Directions for this task >> Beginning at the line with "Viewport: 1582px width, 1396px height.", please repeat each line exactly through the end of the records below, including that first line and the last, but no pictures.

Extracted material >>
________

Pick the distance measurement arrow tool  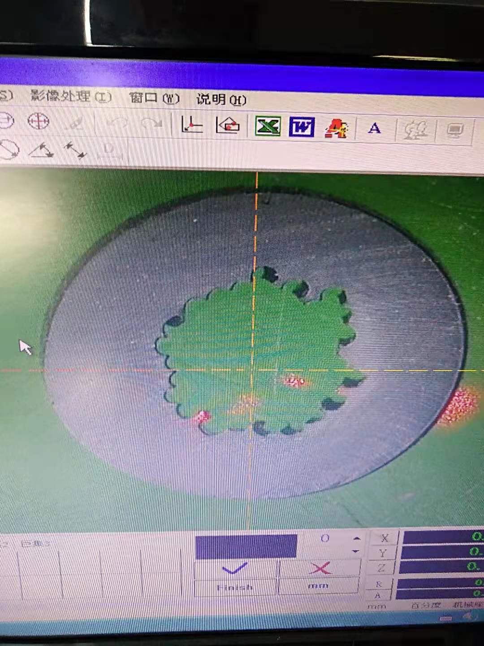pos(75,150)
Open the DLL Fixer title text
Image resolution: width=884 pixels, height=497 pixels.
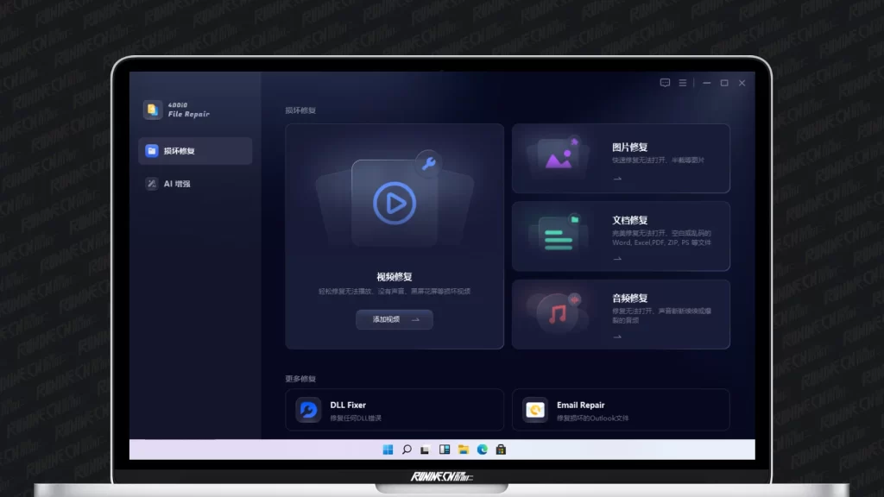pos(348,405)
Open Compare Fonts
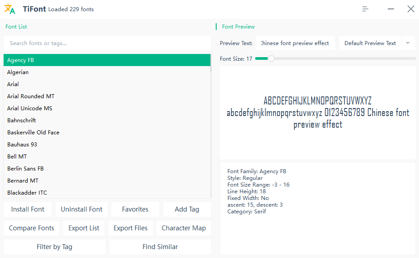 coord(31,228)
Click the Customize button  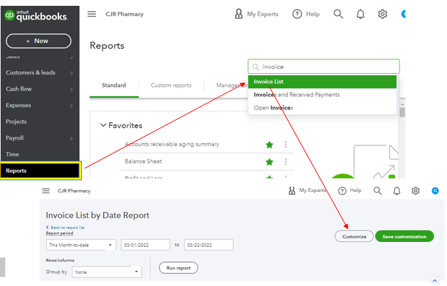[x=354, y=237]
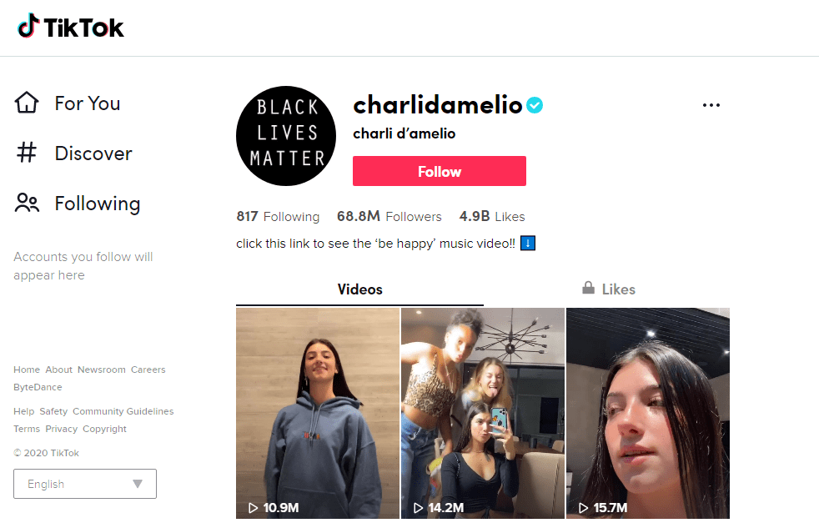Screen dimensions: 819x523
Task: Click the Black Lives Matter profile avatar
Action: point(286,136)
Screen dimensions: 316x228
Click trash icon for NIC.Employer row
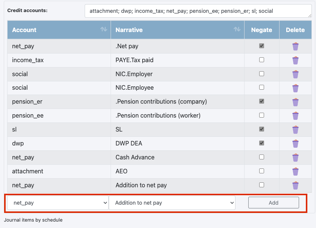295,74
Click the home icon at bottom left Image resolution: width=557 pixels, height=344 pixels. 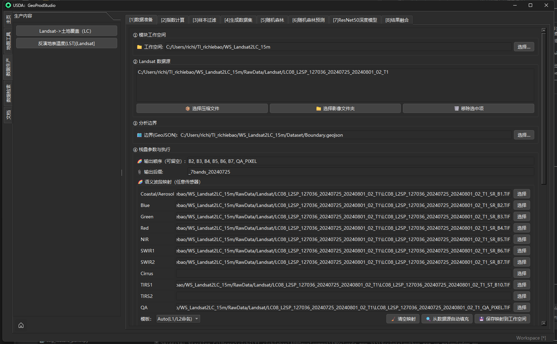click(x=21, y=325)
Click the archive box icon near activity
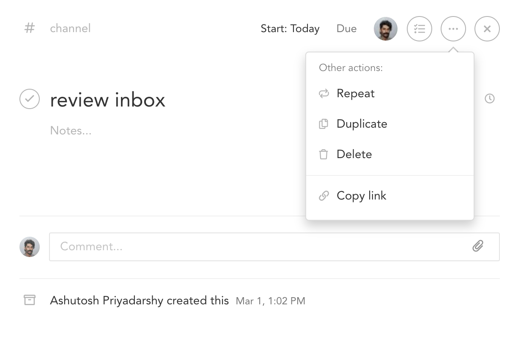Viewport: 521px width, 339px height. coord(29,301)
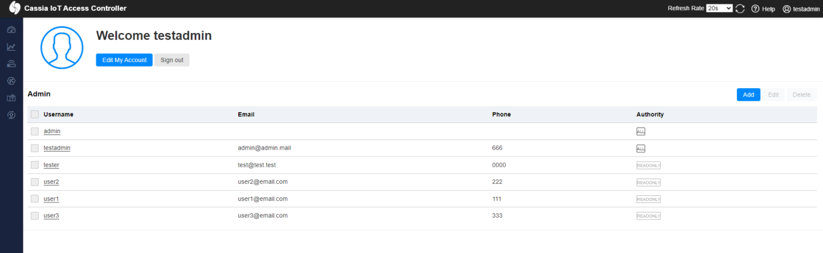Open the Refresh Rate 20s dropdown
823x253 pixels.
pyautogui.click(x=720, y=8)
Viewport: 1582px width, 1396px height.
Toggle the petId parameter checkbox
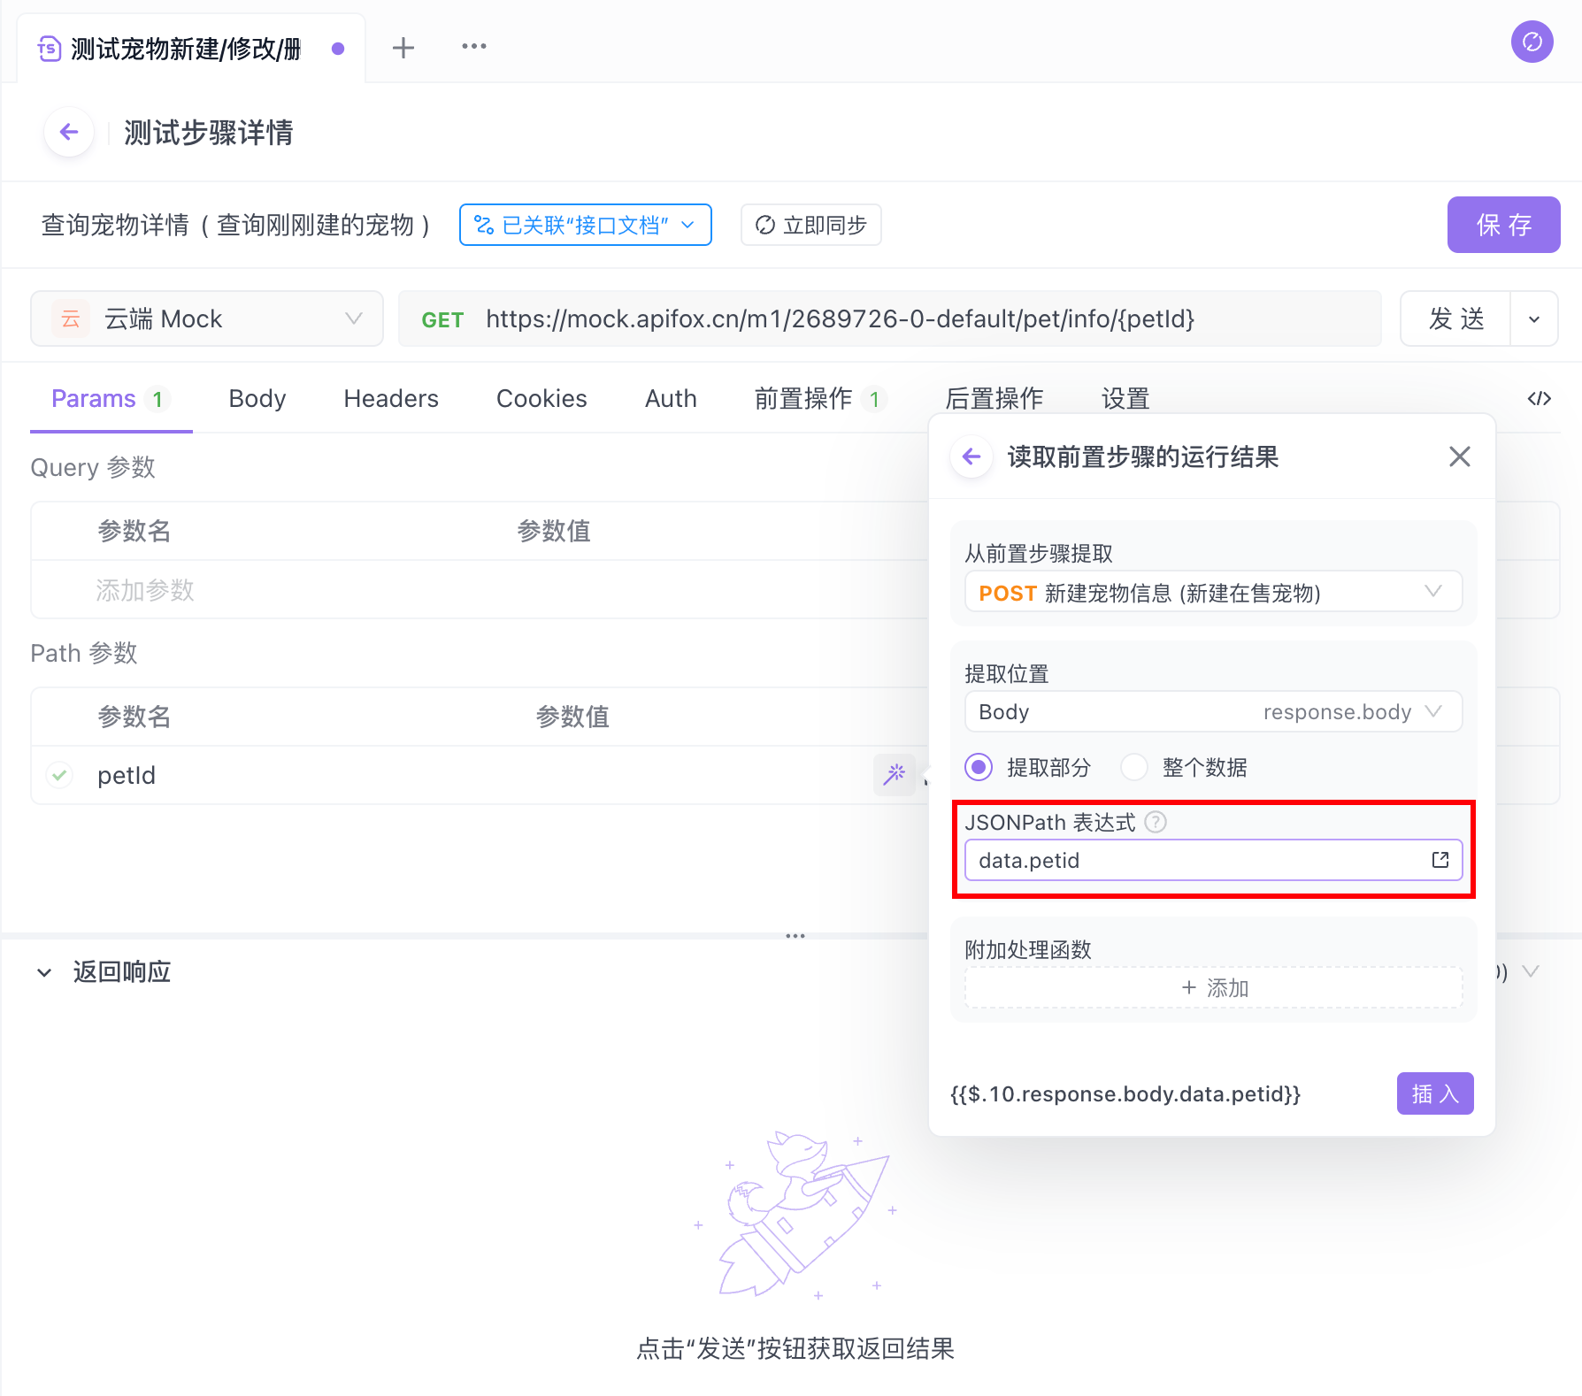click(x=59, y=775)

________

Your solution >>
Viewport: 1582px width, 1396px height.
Toggle the petId parameter checkbox
click(x=59, y=775)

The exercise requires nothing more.